Superstore Turned Me Trans

Drag performer and Superstore bar darling Lori Mae reflects on her journey to gender euphoria.

I migrated to London on my 21st birthday. The plan was to celebrate with some friends who had moved here a few months earlier, but when I said goodbye to my mom at the airport, we both knew I wasn’t coming back. Three days later, I called her and said, “Mamma, I’ll stay here and try to get a job. Fabrizio and Laura are going to help me out.”
She started crying and said to me, “I’m gonna sell your Vespa and send you the money.” We’re Italian, if that wasn’t obvious. My mamma was sad to see me go, but she knew it was my best shot at a happy life. There wasn’t a single place in our small seaside town that would want to hire a fat, queer, high-school dropout.
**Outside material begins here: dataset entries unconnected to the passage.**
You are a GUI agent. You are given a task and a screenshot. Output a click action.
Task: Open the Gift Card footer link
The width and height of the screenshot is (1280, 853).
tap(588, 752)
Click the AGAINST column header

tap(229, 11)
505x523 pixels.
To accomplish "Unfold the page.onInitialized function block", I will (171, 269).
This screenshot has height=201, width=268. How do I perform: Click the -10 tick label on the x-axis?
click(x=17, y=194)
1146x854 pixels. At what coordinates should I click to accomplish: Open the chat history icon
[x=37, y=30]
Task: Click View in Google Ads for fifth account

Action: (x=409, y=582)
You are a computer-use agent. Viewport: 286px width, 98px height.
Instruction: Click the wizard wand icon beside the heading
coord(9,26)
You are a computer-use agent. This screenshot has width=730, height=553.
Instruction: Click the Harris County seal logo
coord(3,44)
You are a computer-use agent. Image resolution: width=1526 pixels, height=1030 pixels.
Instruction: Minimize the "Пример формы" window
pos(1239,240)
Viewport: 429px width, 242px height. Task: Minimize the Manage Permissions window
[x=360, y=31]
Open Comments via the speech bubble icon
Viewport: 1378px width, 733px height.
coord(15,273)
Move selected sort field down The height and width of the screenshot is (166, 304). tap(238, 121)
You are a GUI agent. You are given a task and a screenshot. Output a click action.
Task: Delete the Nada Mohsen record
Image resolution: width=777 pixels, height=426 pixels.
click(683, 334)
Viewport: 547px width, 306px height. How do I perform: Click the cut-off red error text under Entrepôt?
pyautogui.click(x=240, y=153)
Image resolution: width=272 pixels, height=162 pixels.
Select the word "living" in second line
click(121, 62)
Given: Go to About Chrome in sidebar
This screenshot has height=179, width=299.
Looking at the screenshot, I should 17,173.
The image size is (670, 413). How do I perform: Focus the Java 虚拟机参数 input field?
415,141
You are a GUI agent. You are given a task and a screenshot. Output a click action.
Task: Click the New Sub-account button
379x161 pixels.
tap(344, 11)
So there I was: just turned 21, living on a mattress in my friend’s attic, £800 in my Italian Post Office reloadable prepaid card. I remember stalking the London drag scene on social media, and wanting so badly to be part of it. On my first weekend, to celebrate my birthday, I went to The Black Cap in Camden Town. That was the first time I saw live queer cabaret, and I instantly knew that’s what I was gonna do with my life. That same night, while getting on my second night bus home,  I got ran over by a cab. I guess you could say I got the full London experience.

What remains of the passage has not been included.